14). A plain computer illiterate guy rings tech support to report that his computer is faulty.
Tech: What's the problem?
User: There is smoke coming out of the power supply.
Tech:(keep quite)
Tech: You'll need a new power supply.
User: No, I don't! I just need to change the startup files.
Tech: Sir, the power supply is faulty.
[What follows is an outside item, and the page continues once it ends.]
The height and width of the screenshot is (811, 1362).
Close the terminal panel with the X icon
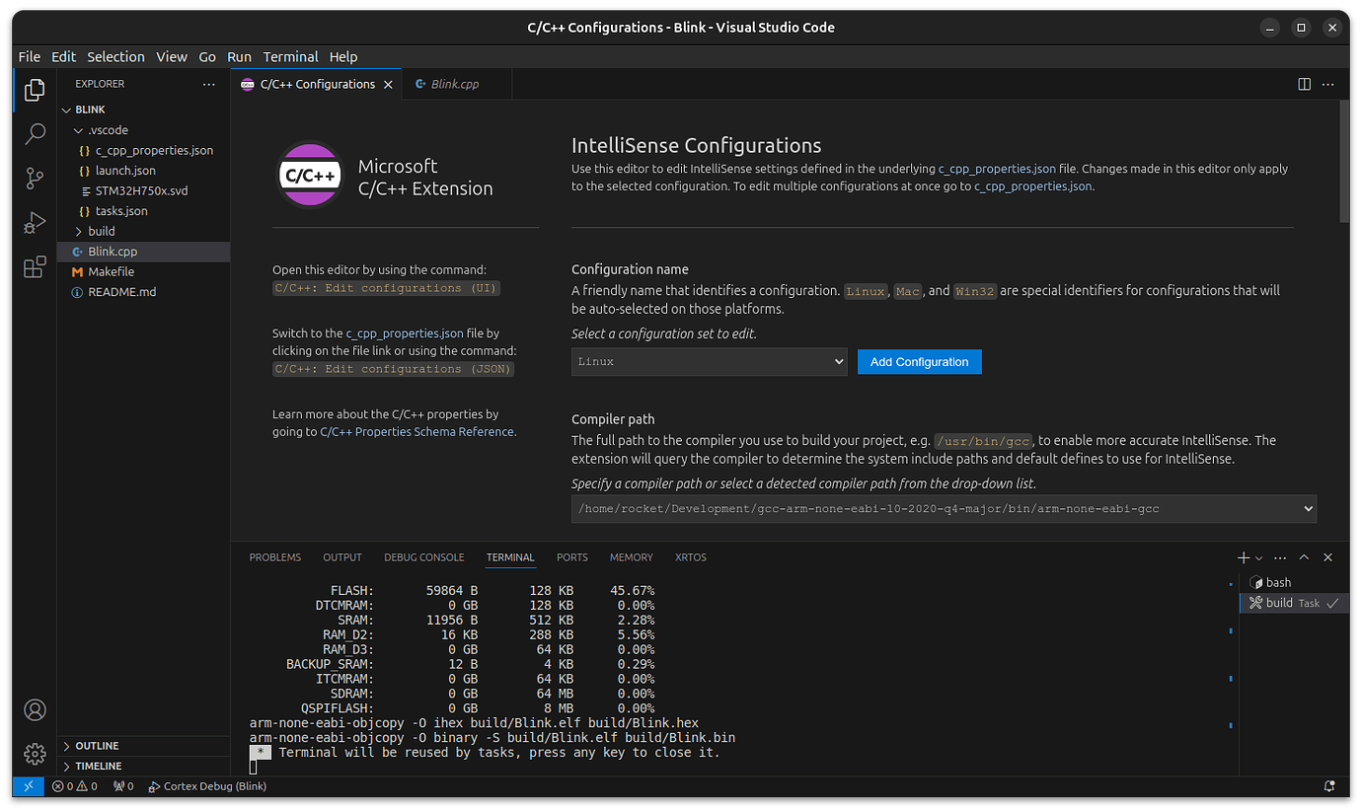(x=1327, y=556)
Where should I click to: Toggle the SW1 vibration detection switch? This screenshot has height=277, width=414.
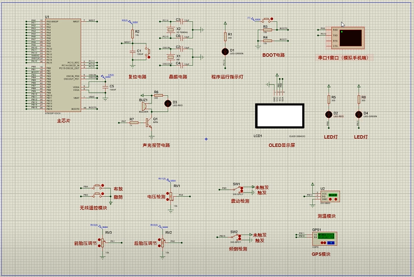point(238,189)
You'll need to replace it.
User: No way! Someone told me that I just needed to change the startup and it will fix the
problem! All I need is for you to tell me the command.
Tech support::

10 minutes later, the User is still adamant that he is right. The tech is frustrated and
fed up.
Tech support::(hush hush)
Tech: Sorry, Sir. We don't normally tell our customers this, but there is an undocumented
DOS command that will fix the problem.
User: I knew it!
Tech: Just add the line LOAD NOSMOKE.COM at the end of the CONFIG.SYS . Letme know how it
goes.

10 minutes later.

User: It didn't work. The power supply is still smoking.
Tech: Well, what version of DOS are you using?
User: MS-DOS 6.22.
Tech: That's your problem there. That version of DOS didn't come with NOSMOKE.
Contact Microsoft and ask them for a patch that will give you the file.
Let me know how it goes.

1 hour later.

User: I need a new power supply.
Tech support:: How did you come to that conclusion?
Tech support::(hush hush)
User: Well, I rang Microsoft and told him about what you said, and he started asking
questions about the make of power supply.
Tech: Then what did he say?
User: He told me that my power supply isn't compatible with NOSMOKE.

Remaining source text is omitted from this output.